╭─ DOCUMENT EXTRACT

Petitioner proved its prima facie case through the testimony of its managing agent, Mr. Lopez and the documents admitted into evidence, specifically the deed to the building and the stock certificate and proprietary lease for Apartment 5F, which are all in Petitioner's name. While the proprietary lease is signed by Petitioner's agents only on the “Lessor” signature lines and not also on the “Lessee” signature line, this omission is of no moment given that Petitioner is named as both Lessor and Lessee in the lease.
The only claim upon which Respondents seek relief - in the form of dismissal of the Petition - is found in their fourth affirmative defense that Petitioner lacks standing to commence this proceeding because it failed to prove it is a proper party under Section 721 of the Real Property Actions and Proceedings Law (RPAPL). While the Petition does not specify under which subsection of RPAPL § 721 it was brought, after reviewing the evidence presented at trial the court finds that Petitioner does have standing to bring this proceeding under one or more subsections of that statute:
• Under RPAPL § 721(1), “the landlord or lessor” may maintain a summary eviction proceeding; Petitioner is clearly the landlord of Apartment 5F at 941 Jerome Avenue as it owns a fee interest, see, e.g., Metropolitan Realty Group v. McSwain (27 Misc 3d 1216[A], 910 NYS2d 763 [Civ. Ct NY Co 2010]), evidenced by the shares of stock and proprietary lease interest appurtenant to this cooperative apartment,Towbin v. Towbin (117 AD3d 607, 986 NYS2d 119 [1st Dep't 2014]).
• Under RPAPL § 721(3), Petitioner also has standing to commence this proceeding as “the purchaser upon the execution or foreclosure sale”, based on the unrefuted proof that it purchased the stock appurtenant to Apartment 5F at a foreclosure sale, after which it was issued a stock certificate and proprietary lease.
• Under RPAPL § 721(7), also based on its stock certificate and proprietary lease, under which it is both lessor and lessee. Petitioner has shown it is “entitled to possession of the property occupied by a licensee” and Respondents failed to prove they are anything other than licensees of the former shareholder.
• Under RPAPL § 721(10), Petitioner has standing as “the lessee of the premises, entitled to possession” as evidenced by the stock certificate and proprietary lease.

╰─

◆ **STATED GOAL 1**: In the court ruling on the eviction proceeding, which of Respondents' affirmative defenses claims that Petitioner lacks standing?
◆ **STATED GOAL 2**: Write the next part of the court ruling on the eviction proceeding, starting after its final sentence.

╭─ DATA LISTING

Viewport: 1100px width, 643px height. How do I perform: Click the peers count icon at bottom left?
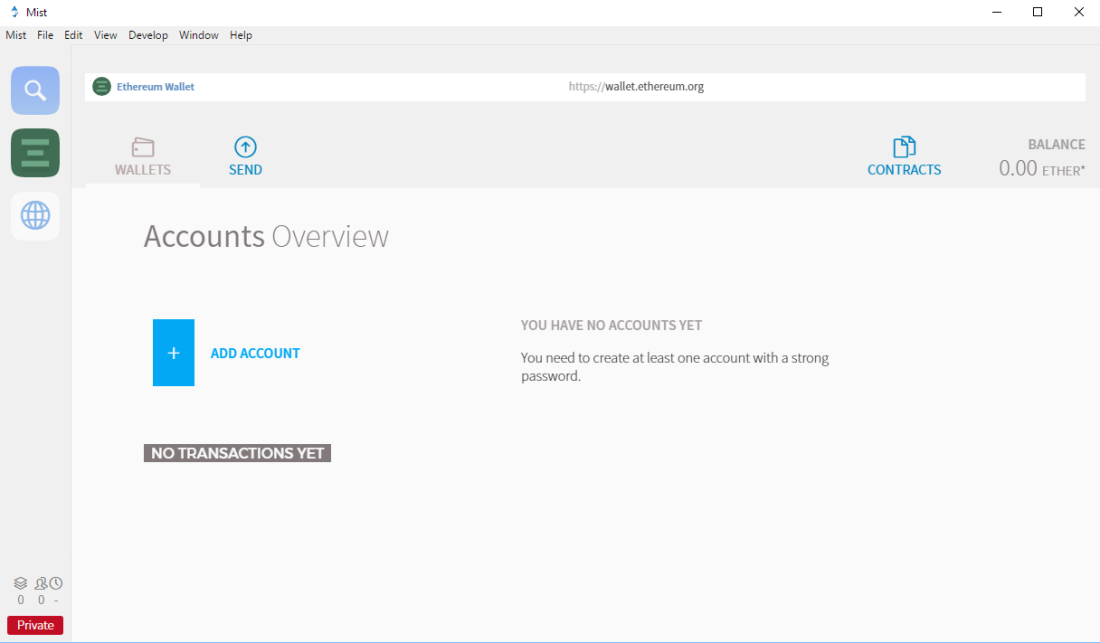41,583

╰─
╭─ DATA LISTING

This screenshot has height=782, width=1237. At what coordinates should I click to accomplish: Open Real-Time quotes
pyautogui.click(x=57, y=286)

╰─

◆ **EXERCISE RESPONSE 1**: Their fourth affirmative defense.

◆ **EXERCISE RESPONSE 2**:
None of the four cases cited in Respondents' post-trial brief in support of its claim that Petitioner lacks standing to bring this proceeding are on point or warrant dismissal. In Newell Funding LLC v. Tatum (24 Misc 3d 597, 884 NYS2d 577 [Civ. Ct Bx Co 2009]), where the petitioner was a lender who had foreclosed on a cooperative apartment owner's mortgage and then purchased the shares at auction, the court dismissed the proceeding for lack of standing, noting that “there is no stock certificate which reflects that petitioner owns the shares appurtenant to the subject apartment”. Here, Petitioner does have a stock certificate which reflects that it owns the shares formerly owned by Eladia Paca.
The three cases of Charles v. Walker (48 Misc 3d 1208[A], 18 NYS23d 577 [Civ. Ct NY Co 2015] ), Kroll v. James (2013 NY Misc LEXIS 3620, 2013 NY Slip Op 31905[U] [Civ. Ct NY Co 2013]) and Williams v. Williams (46 Misc 3d 1201[A], 7 NYS3d 245 [Civ. Ct NY Co 2014]), are similar to the case now before this court in that they all were holdover proceedings against occupants of cooperative apartments in HDFC buildings. However, there was no evidence presented at trial herein comparable to that which warranted the dismissal of each of those cases due to the petitioners' failure to prove they had standing.
In Charles v. Walker the court noted that the transfer to petitioners of the deceased prior owner's interest in the subject HDFC apartment “was never approved by the Board and there is no corresponding assignment of the proprietary lease by the Board.” Further, the petitioners in that case owned and lived in another apartment in the building and the court found that their actions “in unilaterally assigning themselves a second cooperative apartment in this HDFC to rent out for their own personal profit are contrary to underlying objective of HDFCs”. Id.
In dismissing the petition in Kroll v. James the court noted that petitioner had appeared at trial by his agent under a power of attorney who offered into evidence only the first and last pages of petitioner's lease on which petitioner's signature bore no resemblance to that on his power of attorney; further, the evidence at trial established circumstances that included “shareholders in an HDFC who don't reside at apartments appurtenant to their shares” and “officers of the HDFC also purchasing shares in the HDFC as agents for their distant relatives” which circumstances undermine the goal of providing housing to low-income families.
In Williams v. Williams, the evidence established that the petitioner did not have a stock certificate in her name and while her name was on the proprietary lease, she had added it herself to her father's lease.
Here, Petitioner is the corporate HDFC itself, not an individual - board member or otherwise - which proved at trial that it is the owner of a valid stock certificate and that it maintains a proprietary lease in its own name for the subject apartment. None of the underlying concerns evident in Charles v. Walker, Kroll v. James and Williams v. Williams were shown to be an issue here. To the extent Respondents find suspect the transfer of Eladia Paca's ownership and tenancy rights to Petitioner via a nonjudicial foreclosure proceeding after her death, or seek to secure those rights for themselves, no evidence at trial was presented to support such claims and, in any event, “The Housing Court does not have jurisdiction to entertain matters concerning title or ownership of stock.” Kroll v. James, supra.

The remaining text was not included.